** Opening Information given block **

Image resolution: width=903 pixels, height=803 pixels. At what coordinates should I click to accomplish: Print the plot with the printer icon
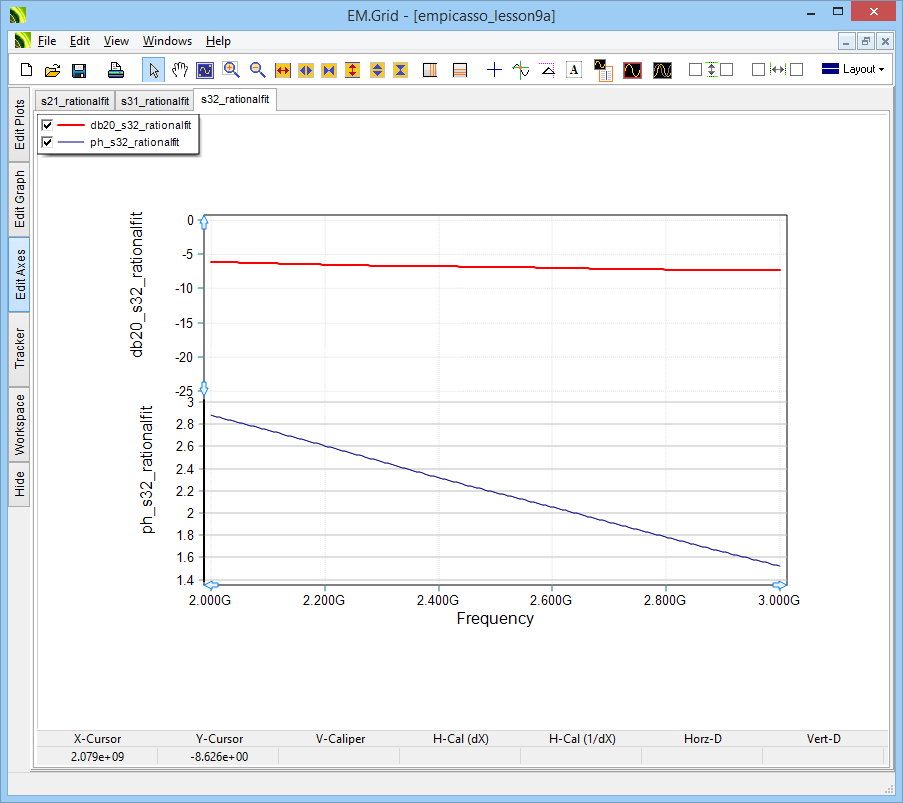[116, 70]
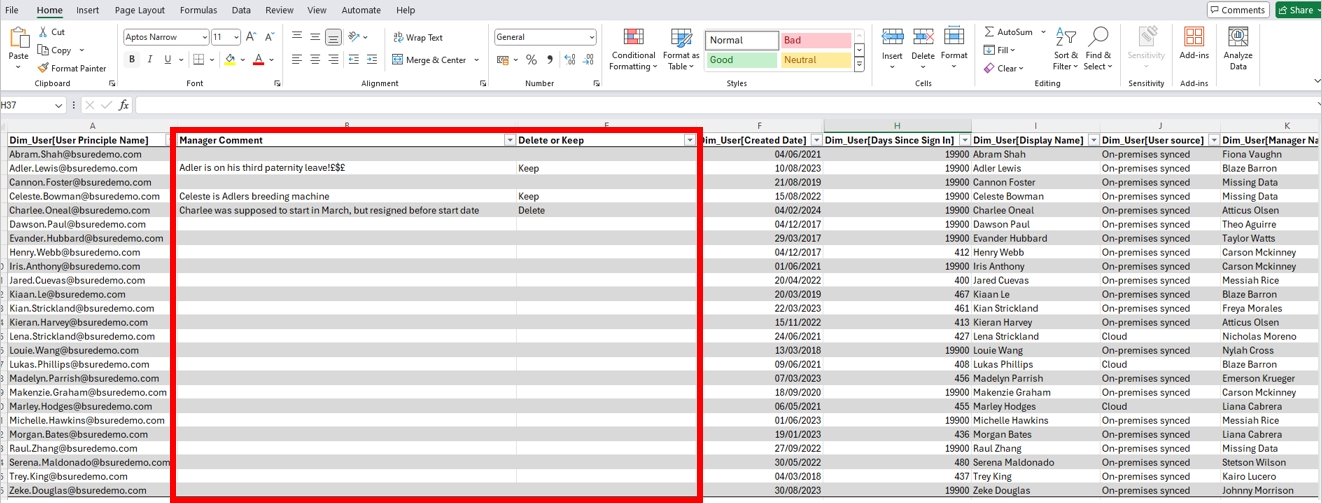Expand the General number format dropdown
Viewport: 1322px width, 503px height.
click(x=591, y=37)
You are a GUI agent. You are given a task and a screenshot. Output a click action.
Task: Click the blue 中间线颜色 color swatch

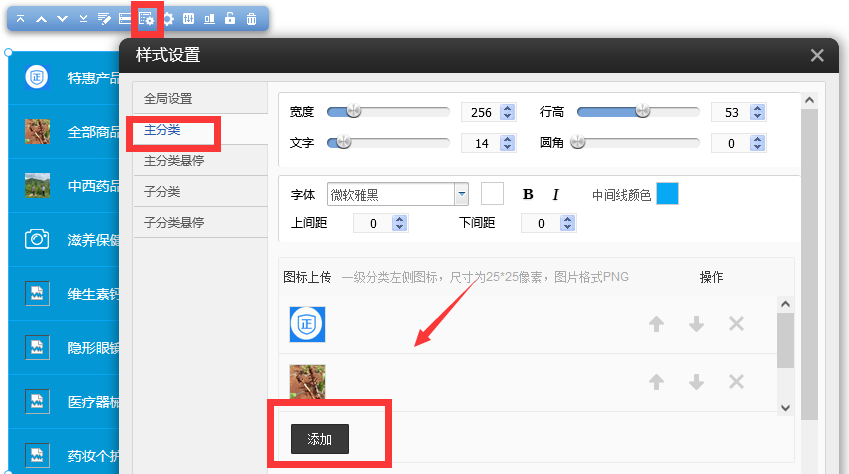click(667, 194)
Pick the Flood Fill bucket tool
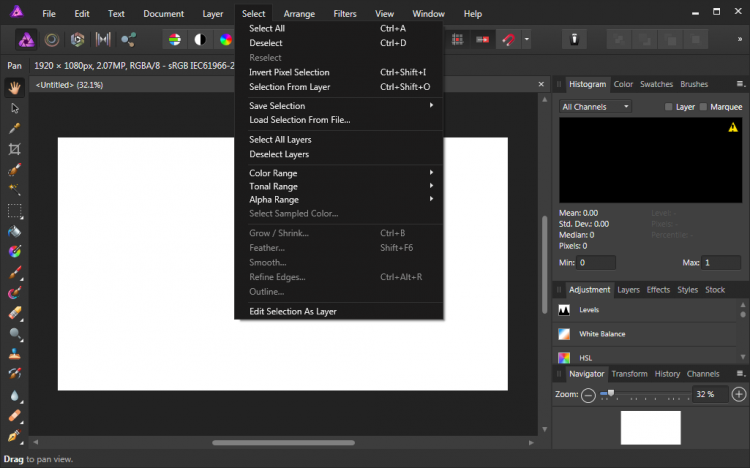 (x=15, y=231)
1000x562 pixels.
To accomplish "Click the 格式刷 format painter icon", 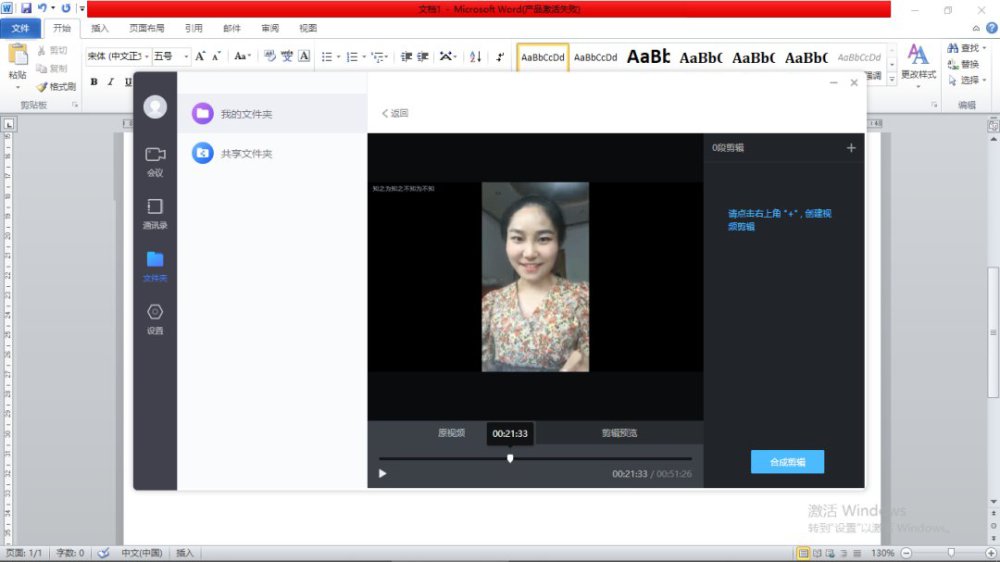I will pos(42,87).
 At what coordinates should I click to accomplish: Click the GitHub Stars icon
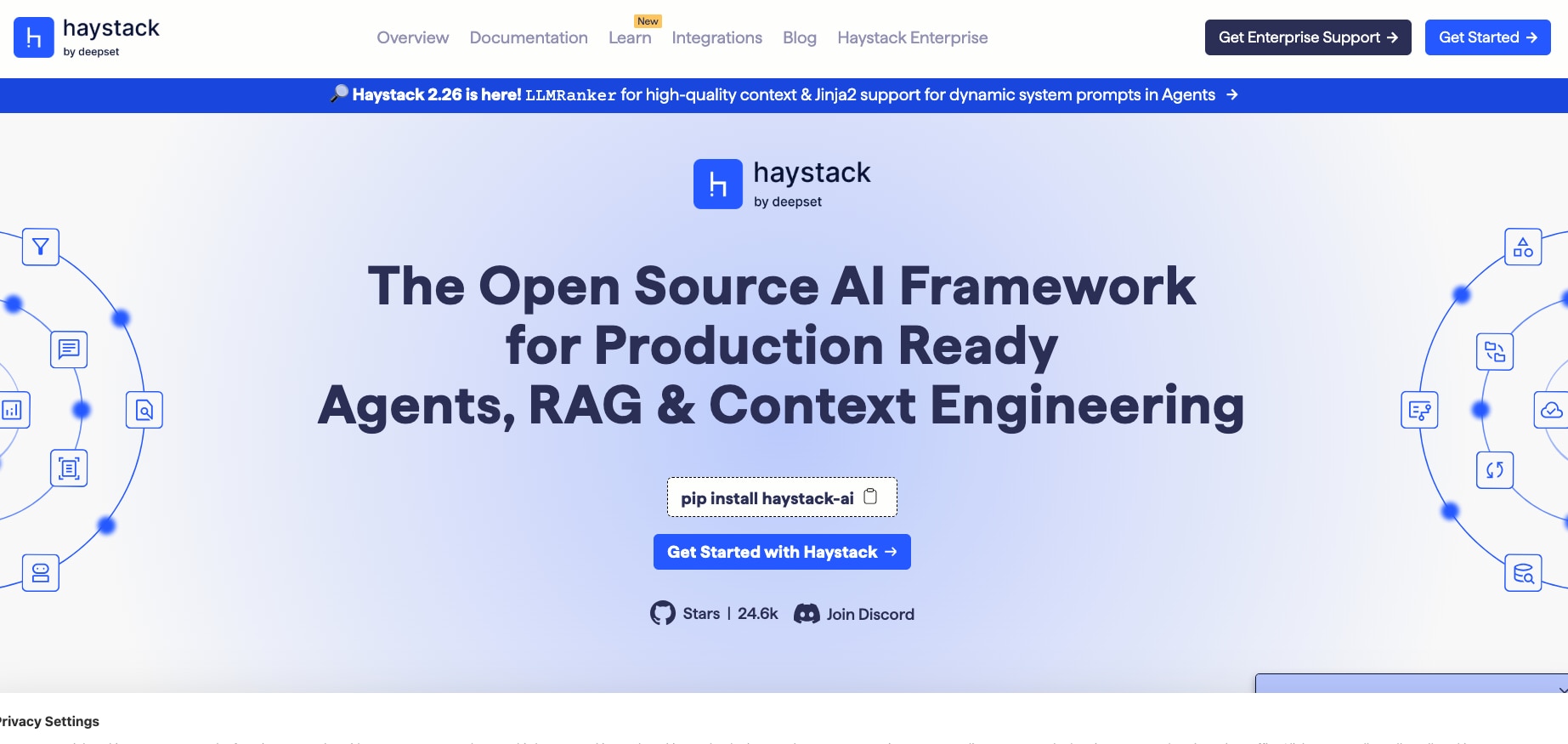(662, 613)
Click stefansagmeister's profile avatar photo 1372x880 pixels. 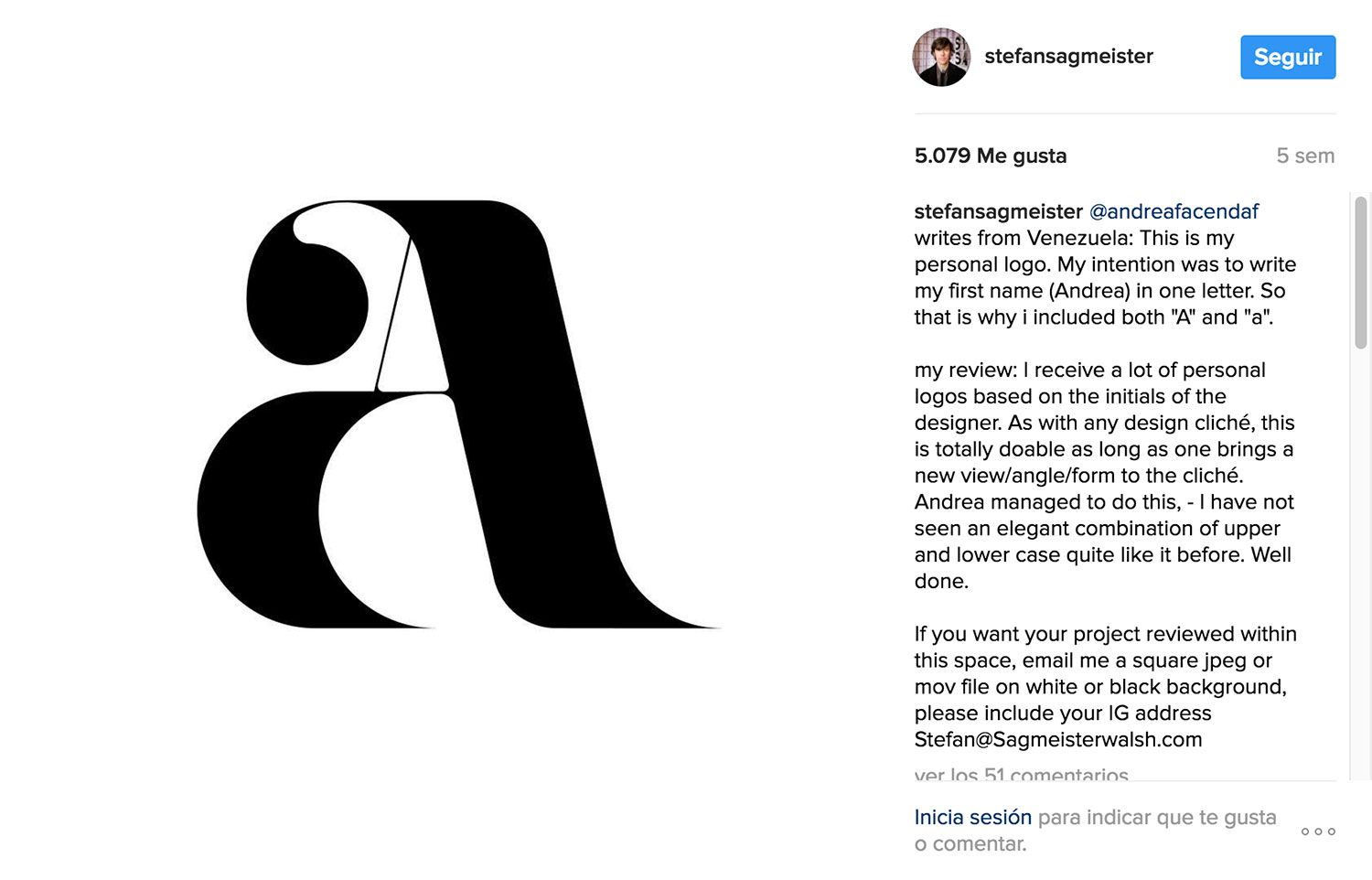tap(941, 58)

** Closing Information given block **

Exercise instructions:
Give again, word for word, every line from the top of the data above to the line holding "You are a GUI", inclusive, with the pictures left out.

Result:
Image resolution: width=903 pixels, height=803 pixels. At what coordinates should I click to accomplish: Print the plot with the printer icon
[116, 70]
Expand the General number format dropdown
Viewport: 1322px width, 503px height.
click(x=591, y=37)
You are a GUI agent. You are given a task and a screenshot. Output a click action.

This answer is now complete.